--- Exercise objective ---
Print the data below verbatim, reproducing every line without any changes.

=== Section Start ===

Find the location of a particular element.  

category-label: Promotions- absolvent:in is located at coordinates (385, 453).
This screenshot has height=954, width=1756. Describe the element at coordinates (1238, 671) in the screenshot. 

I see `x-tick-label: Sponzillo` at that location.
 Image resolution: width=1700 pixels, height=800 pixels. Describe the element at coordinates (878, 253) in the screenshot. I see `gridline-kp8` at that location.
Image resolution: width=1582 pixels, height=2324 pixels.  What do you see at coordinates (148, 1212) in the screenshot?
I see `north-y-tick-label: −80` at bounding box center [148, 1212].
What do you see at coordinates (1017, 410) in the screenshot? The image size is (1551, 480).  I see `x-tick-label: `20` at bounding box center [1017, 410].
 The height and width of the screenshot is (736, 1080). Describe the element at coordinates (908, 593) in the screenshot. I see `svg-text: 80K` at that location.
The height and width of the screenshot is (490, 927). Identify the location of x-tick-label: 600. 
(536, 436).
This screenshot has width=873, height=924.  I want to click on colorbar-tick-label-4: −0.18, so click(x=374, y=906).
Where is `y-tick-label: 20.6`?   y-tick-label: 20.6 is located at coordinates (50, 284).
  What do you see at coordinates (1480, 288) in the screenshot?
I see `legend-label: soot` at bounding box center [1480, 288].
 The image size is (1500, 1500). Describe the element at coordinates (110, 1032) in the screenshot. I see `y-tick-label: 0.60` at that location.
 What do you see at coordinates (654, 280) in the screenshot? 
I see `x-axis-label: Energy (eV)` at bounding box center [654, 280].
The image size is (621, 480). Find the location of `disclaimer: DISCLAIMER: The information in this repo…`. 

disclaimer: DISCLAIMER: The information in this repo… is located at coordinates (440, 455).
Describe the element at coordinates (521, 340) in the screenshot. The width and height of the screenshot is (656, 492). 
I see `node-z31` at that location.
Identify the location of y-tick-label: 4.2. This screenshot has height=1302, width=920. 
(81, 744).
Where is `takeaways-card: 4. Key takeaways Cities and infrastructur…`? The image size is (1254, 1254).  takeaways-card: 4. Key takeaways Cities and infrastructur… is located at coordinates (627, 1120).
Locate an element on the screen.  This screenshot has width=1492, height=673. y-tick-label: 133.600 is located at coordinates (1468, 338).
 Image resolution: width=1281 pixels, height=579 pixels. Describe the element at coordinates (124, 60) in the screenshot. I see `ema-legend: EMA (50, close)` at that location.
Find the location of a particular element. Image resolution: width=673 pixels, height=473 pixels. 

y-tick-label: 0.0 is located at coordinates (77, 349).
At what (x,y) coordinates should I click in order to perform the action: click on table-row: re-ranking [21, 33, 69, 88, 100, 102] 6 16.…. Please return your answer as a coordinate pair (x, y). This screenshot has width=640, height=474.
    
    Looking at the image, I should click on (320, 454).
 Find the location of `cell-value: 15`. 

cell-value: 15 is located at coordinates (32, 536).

=== Section End ===

--- Output below ---
Find the location of a particular element.  

category-label: Promotions- absolvent:in is located at coordinates (385, 453).
This screenshot has height=954, width=1756. Describe the element at coordinates (1238, 671) in the screenshot. 

I see `x-tick-label: Sponzillo` at that location.
 Image resolution: width=1700 pixels, height=800 pixels. Describe the element at coordinates (878, 253) in the screenshot. I see `gridline-kp8` at that location.
Image resolution: width=1582 pixels, height=2324 pixels.  What do you see at coordinates (148, 1212) in the screenshot?
I see `north-y-tick-label: −80` at bounding box center [148, 1212].
What do you see at coordinates (1017, 410) in the screenshot? The image size is (1551, 480).  I see `x-tick-label: `20` at bounding box center [1017, 410].
 The height and width of the screenshot is (736, 1080). Describe the element at coordinates (908, 593) in the screenshot. I see `svg-text: 80K` at that location.
The height and width of the screenshot is (490, 927). Identify the location of x-tick-label: 600. 
(536, 436).
This screenshot has width=873, height=924.  I want to click on colorbar-tick-label-4: −0.18, so click(x=374, y=906).
Where is `y-tick-label: 20.6`?   y-tick-label: 20.6 is located at coordinates (50, 284).
  What do you see at coordinates (1480, 288) in the screenshot?
I see `legend-label: soot` at bounding box center [1480, 288].
 The image size is (1500, 1500). Describe the element at coordinates (110, 1032) in the screenshot. I see `y-tick-label: 0.60` at that location.
 What do you see at coordinates (654, 280) in the screenshot? 
I see `x-axis-label: Energy (eV)` at bounding box center [654, 280].
The image size is (621, 480). Find the location of `disclaimer: DISCLAIMER: The information in this repo…`. 

disclaimer: DISCLAIMER: The information in this repo… is located at coordinates (440, 455).
Describe the element at coordinates (521, 340) in the screenshot. The width and height of the screenshot is (656, 492). 
I see `node-z31` at that location.
Identify the location of y-tick-label: 4.2. This screenshot has height=1302, width=920. 
(81, 744).
Where is `takeaways-card: 4. Key takeaways Cities and infrastructur…`? The image size is (1254, 1254).  takeaways-card: 4. Key takeaways Cities and infrastructur… is located at coordinates (627, 1120).
Locate an element on the screen.  This screenshot has width=1492, height=673. y-tick-label: 133.600 is located at coordinates (1468, 338).
 Image resolution: width=1281 pixels, height=579 pixels. Describe the element at coordinates (124, 60) in the screenshot. I see `ema-legend: EMA (50, close)` at that location.
Find the location of a particular element. Image resolution: width=673 pixels, height=473 pixels. 

y-tick-label: 0.0 is located at coordinates (77, 349).
At what (x,y) coordinates should I click in order to perform the action: click on table-row: re-ranking [21, 33, 69, 88, 100, 102] 6 16.…. Please return your answer as a coordinate pair (x, y). This screenshot has width=640, height=474.
    
    Looking at the image, I should click on (320, 454).
 Find the location of `cell-value: 15`. 

cell-value: 15 is located at coordinates (32, 536).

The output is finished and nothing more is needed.